- **Exercise prompt**: Below is a listing; repeat exactly the lines from the one containing "מדריך ויטנאם (301, 2322)" to the one containing "בידור (360, 67)", both included.
□ □ □ □ □
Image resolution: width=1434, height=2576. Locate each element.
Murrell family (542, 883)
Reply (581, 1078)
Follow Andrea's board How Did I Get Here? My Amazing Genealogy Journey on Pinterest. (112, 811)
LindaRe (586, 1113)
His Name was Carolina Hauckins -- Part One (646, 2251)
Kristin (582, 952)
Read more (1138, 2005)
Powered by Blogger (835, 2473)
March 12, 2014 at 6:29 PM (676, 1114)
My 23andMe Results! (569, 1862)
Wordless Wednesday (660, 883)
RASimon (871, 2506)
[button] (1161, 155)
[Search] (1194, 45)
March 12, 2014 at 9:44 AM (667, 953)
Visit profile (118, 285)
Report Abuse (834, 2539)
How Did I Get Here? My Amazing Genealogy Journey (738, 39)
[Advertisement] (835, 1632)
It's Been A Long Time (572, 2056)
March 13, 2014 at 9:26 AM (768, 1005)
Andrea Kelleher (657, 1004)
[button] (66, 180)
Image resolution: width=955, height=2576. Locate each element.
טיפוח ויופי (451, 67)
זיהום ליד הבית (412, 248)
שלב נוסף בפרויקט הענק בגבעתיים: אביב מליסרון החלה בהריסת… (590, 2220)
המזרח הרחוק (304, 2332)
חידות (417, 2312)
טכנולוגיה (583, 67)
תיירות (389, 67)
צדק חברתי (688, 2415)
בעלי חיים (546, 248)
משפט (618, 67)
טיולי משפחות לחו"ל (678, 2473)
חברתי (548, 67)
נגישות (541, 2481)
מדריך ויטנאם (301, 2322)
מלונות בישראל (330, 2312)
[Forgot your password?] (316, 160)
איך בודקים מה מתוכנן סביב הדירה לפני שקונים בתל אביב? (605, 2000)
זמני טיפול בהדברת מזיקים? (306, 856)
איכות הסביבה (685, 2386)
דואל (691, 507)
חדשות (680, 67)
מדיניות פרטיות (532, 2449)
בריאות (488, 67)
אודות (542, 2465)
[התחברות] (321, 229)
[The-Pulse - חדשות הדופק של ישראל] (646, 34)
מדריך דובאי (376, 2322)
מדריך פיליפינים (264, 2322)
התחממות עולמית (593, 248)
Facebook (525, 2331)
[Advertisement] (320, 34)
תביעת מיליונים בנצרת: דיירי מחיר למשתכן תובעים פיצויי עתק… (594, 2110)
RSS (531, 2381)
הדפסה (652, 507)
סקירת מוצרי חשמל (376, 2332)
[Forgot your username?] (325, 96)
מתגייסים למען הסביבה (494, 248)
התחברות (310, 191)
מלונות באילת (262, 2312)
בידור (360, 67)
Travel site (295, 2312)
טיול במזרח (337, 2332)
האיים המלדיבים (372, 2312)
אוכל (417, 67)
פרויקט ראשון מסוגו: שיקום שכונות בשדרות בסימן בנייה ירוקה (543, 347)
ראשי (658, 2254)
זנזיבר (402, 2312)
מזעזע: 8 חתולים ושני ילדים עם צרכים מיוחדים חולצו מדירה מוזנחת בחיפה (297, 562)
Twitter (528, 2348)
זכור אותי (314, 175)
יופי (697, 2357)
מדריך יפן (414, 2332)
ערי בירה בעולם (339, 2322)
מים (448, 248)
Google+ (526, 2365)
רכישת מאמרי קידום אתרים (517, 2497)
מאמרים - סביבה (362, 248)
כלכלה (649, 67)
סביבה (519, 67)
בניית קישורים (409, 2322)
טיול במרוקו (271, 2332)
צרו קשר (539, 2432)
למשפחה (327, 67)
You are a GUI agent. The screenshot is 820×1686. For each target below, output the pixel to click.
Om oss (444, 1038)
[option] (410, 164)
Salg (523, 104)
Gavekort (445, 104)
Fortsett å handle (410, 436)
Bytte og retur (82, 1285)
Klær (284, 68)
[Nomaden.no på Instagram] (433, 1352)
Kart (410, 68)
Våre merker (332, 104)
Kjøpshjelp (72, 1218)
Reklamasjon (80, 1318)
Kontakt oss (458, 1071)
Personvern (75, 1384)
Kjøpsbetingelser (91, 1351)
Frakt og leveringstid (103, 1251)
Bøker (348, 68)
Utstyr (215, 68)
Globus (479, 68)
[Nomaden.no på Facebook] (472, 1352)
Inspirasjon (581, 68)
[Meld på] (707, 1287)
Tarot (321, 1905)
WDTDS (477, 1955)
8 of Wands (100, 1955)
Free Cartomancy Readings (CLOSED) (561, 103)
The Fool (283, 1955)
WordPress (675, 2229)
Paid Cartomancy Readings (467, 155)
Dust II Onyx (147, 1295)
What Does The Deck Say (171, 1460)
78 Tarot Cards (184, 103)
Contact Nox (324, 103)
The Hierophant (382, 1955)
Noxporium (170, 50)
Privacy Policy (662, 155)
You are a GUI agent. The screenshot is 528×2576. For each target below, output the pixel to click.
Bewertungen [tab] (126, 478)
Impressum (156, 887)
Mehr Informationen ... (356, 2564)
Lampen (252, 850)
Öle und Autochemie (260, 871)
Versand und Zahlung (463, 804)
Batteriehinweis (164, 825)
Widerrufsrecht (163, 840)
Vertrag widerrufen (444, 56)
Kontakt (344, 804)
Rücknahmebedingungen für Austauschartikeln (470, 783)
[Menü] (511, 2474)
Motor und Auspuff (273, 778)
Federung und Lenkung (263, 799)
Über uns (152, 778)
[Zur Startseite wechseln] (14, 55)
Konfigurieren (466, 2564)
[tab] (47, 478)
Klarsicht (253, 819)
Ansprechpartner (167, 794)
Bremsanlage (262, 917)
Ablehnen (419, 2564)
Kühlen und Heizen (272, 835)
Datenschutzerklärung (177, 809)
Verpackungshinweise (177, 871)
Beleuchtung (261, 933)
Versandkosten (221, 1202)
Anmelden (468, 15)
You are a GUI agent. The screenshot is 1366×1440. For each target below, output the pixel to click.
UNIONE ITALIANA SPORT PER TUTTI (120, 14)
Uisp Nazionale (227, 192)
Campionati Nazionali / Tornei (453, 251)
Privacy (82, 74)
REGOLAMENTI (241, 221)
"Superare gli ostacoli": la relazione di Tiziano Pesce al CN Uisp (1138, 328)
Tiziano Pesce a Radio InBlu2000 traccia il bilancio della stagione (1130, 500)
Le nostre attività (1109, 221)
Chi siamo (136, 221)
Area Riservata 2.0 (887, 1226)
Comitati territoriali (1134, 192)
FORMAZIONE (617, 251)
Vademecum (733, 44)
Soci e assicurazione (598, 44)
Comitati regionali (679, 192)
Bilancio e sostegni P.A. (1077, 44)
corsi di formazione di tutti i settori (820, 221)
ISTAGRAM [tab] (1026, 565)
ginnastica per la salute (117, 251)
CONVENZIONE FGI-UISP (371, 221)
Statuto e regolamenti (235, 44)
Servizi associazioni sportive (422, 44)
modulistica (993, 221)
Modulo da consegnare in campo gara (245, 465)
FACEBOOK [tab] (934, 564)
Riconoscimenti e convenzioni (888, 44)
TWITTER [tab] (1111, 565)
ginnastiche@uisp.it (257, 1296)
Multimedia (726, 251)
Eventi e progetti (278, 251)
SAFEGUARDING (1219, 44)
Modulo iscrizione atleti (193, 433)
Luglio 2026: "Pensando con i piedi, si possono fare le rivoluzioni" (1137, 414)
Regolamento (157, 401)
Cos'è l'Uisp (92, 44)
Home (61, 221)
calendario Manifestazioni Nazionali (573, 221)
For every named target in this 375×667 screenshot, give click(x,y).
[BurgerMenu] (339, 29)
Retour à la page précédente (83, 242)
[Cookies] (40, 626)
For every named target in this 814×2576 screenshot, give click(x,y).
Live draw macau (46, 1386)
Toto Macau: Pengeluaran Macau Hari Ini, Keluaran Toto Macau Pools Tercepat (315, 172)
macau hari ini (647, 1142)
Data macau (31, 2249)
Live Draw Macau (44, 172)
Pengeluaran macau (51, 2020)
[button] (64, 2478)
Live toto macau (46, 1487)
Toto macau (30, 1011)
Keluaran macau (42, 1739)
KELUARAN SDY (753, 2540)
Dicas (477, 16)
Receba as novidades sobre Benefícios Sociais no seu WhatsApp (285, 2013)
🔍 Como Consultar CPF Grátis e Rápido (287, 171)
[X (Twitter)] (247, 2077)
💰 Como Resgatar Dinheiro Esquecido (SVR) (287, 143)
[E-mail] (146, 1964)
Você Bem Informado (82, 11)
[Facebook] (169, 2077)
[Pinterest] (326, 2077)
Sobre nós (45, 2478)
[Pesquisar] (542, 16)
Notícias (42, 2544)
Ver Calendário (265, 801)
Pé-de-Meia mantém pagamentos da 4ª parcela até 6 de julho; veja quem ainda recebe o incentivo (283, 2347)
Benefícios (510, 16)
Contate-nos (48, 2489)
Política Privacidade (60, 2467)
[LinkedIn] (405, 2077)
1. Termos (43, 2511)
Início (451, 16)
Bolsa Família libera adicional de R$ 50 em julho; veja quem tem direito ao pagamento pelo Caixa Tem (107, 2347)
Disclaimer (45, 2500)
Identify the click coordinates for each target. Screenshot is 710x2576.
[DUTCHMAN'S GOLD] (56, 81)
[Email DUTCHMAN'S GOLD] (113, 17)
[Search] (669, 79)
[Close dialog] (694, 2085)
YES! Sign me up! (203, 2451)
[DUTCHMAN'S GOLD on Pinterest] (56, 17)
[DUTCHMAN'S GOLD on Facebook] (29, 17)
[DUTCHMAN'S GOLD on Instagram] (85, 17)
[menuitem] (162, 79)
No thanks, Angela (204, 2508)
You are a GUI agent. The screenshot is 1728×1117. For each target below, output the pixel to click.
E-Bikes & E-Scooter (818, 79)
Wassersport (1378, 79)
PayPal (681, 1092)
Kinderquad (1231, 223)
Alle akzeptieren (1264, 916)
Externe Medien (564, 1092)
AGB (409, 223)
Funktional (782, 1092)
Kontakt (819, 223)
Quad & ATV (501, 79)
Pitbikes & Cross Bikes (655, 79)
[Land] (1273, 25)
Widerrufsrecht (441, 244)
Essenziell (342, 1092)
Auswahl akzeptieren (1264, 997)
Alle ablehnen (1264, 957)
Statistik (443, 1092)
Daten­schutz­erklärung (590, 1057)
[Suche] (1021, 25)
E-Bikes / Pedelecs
□ □ □ □ □
- **Exercise response**:
מדריך ויטנאם (301, 2322)
מלונות בישראל (330, 2312)
[Forgot your password?] (316, 160)
איך בודקים מה מתוכנן סביב הדירה לפני שקונים בתל אביב? (605, 2000)
זמני טיפול בהדברת מזיקים? (306, 856)
איכות הסביבה (685, 2386)
דואל (691, 507)
חדשות (680, 67)
מדיניות פרטיות (532, 2449)
בריאות (488, 67)
אודות (542, 2465)
[התחברות] (321, 229)
[The-Pulse - חדשות הדופק של ישראל] (646, 34)
מדריך דובאי (376, 2322)
מדריך פיליפינים (264, 2322)
התחממות עולמית (593, 248)
Facebook (525, 2331)
[Advertisement] (320, 34)
תביעת מיליונים בנצרת: דיירי מחיר למשתכן תובעים פיצויי עתק… (594, 2110)
RSS (531, 2381)
הדפסה (652, 507)
סקירת מוצרי חשמל (376, 2332)
[Forgot your username?] (325, 96)
מתגייסים למען הסביבה (494, 248)
התחברות (310, 191)
מלונות באילת (262, 2312)
בידור (360, 67)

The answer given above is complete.